Pronunciation guided copy and correction model for ASR error correction
Wang, Wenjun,Yu, Zhengtao,Huang, Yuxin,Guo, Junjun,Zhou, Guojiang
DOI: https://doi.org/10.1007/s13042-024-02191-7
2024-06-11
International Journal of Machine Learning and Cybernetics
Abstract:Error correction has proven to be an effective means for refining mistakes produced by Automatic Speech Recognition (ASR) models, thereby contributing to a notable reduction in the Word Error Rate (WER) at the ASR post-edit stage. Existing ASR error correction methods built upon sequence-to-sequence architecture may be suffered from the over-correction issue, resulting in the introduction of new mistakes or alterations to correct portions. In this paper, we propose a Pronunciation Guided Copy and Correction (PGCC) model for ASR error correction. Leveraging the fact that ASR hypotheses share a big overlap with the correct text and are frequently characterized by homophone errors, our approach incorporates a copy module into the BART pre-trained model's encoder-decoder structure, this module optimally decides whether to retain a token from the source input (via copying) or generate a modified one through the decoder.
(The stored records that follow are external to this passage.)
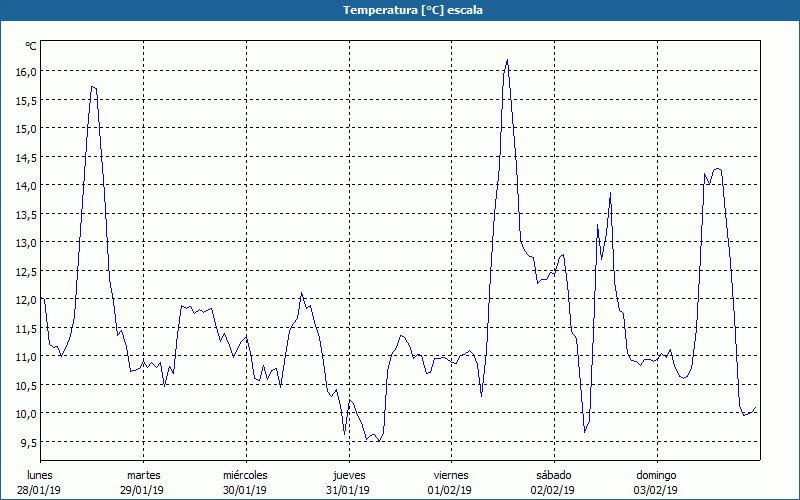
Task: Click the highest temperature peak above 16,0
Action: [507, 60]
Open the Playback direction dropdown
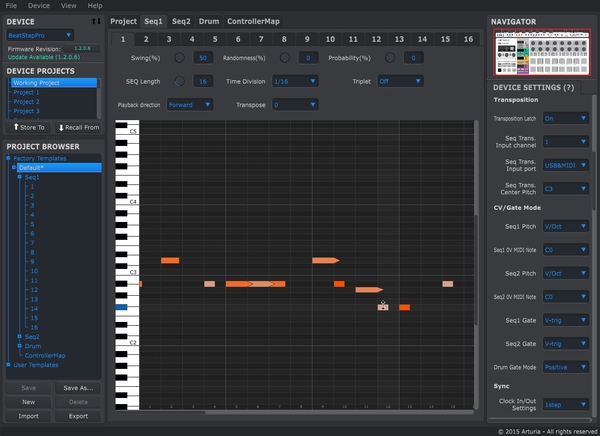600x436 pixels. tap(190, 104)
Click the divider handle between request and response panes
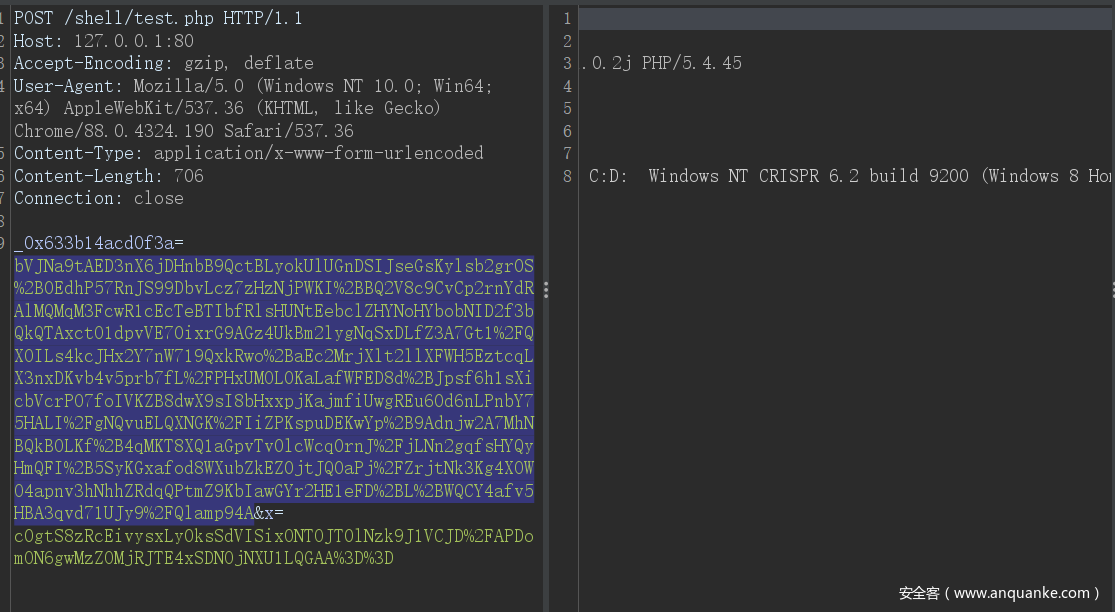The image size is (1115, 612). coord(545,290)
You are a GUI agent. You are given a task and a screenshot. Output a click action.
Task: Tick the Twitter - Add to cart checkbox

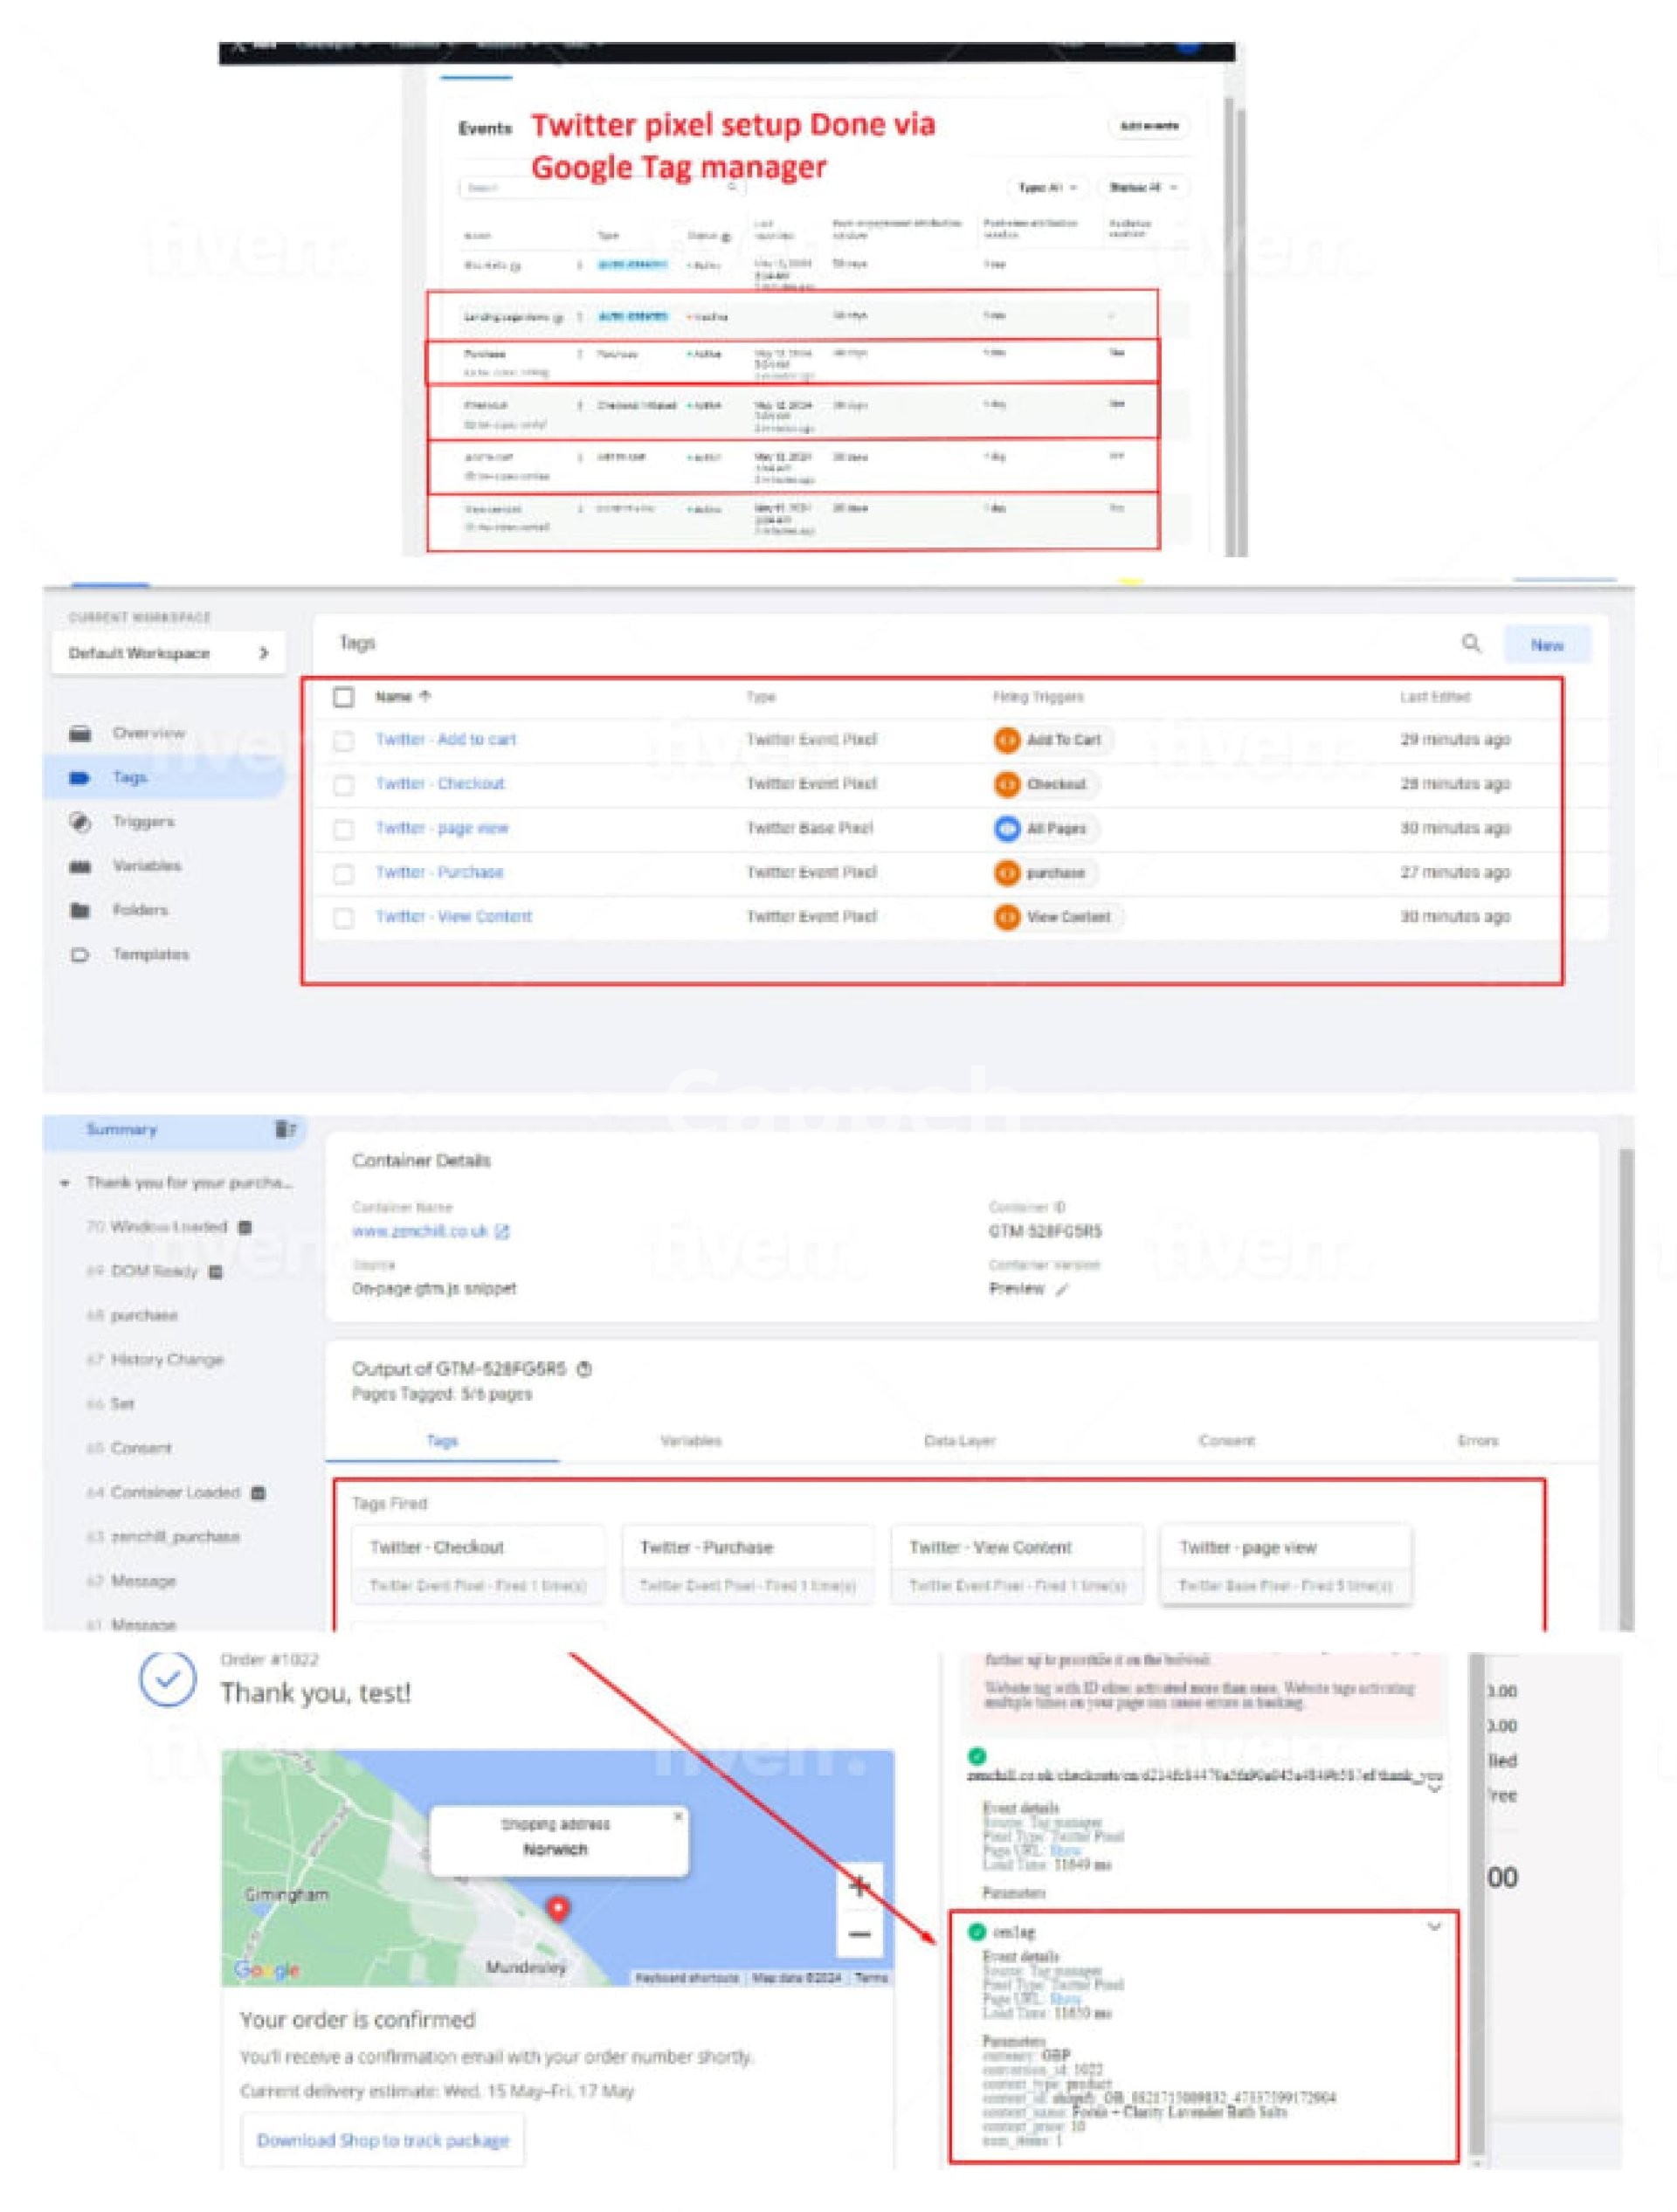click(343, 740)
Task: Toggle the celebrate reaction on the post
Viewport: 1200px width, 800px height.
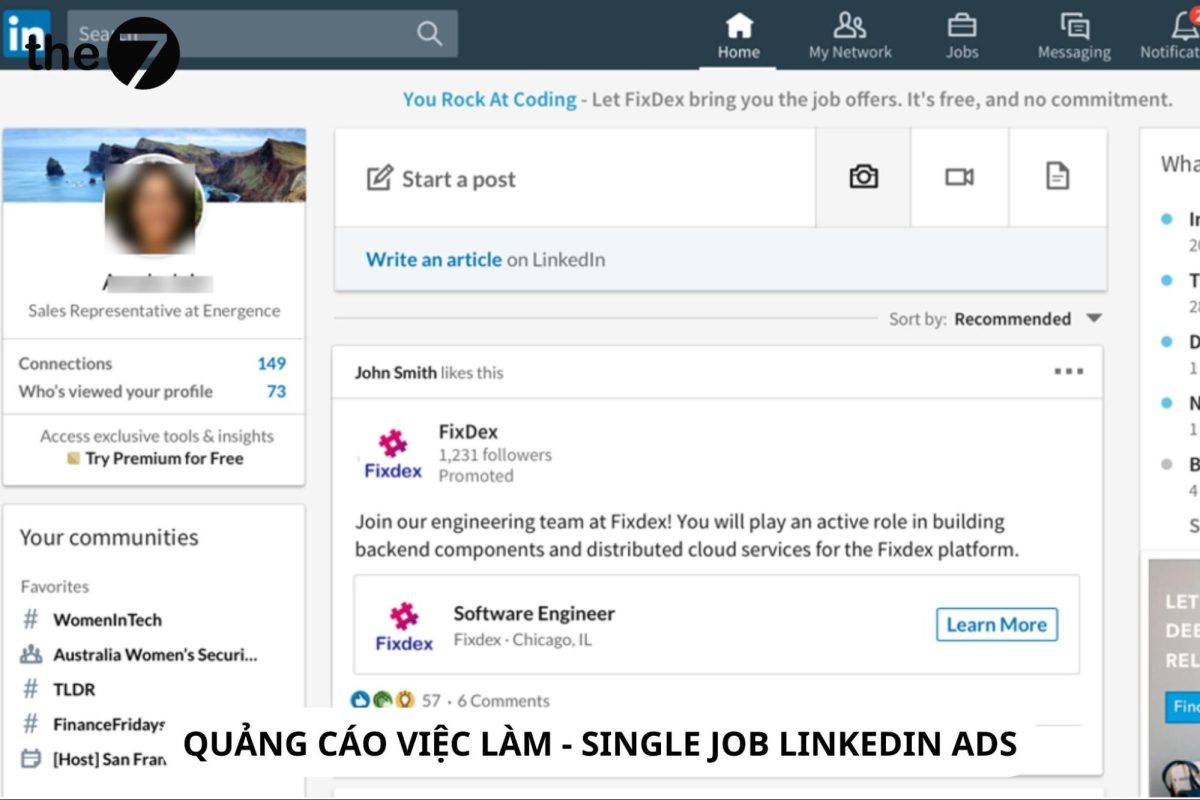Action: [383, 701]
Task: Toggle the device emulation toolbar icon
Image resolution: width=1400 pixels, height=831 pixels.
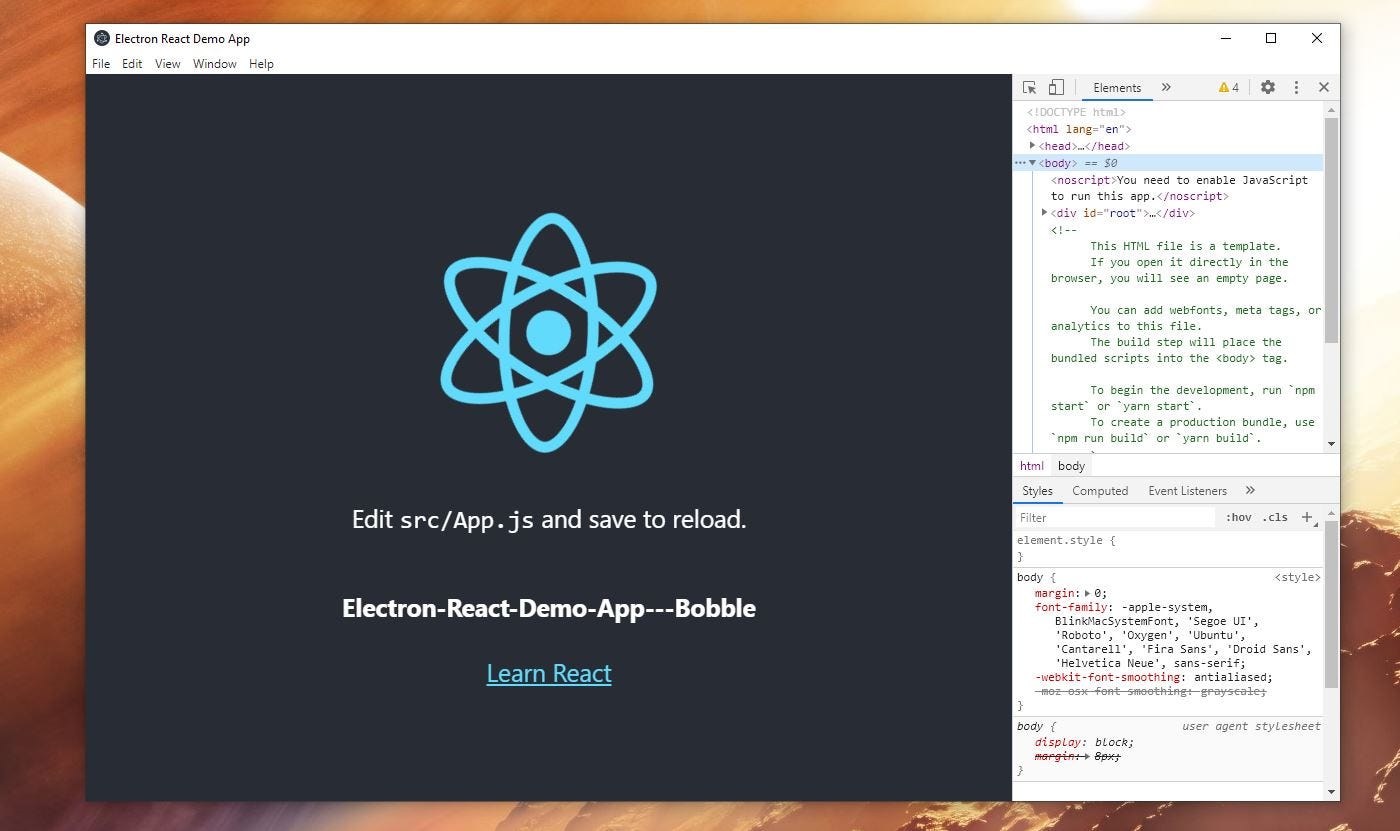Action: click(x=1055, y=87)
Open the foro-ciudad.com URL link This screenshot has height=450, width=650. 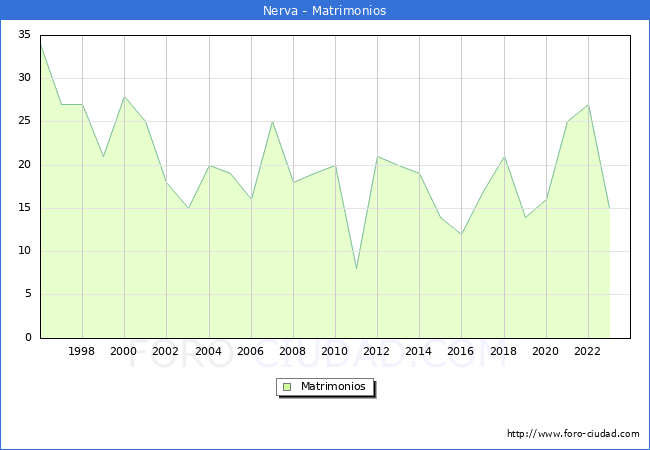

Furthermore, a hierarchical phonetic feature encoder is designed to provide guidance to the copy module and BART decoder, implicitly identifying the positions of homophone errors and generating precise corrections. Experiments on two public datasets demonstrate the effectiveness of our proposed method, showcasing remarkable reductions of 18.18% and 44.84% in character error rate and outperforming solid baseline models.
computer science, artificial intelligence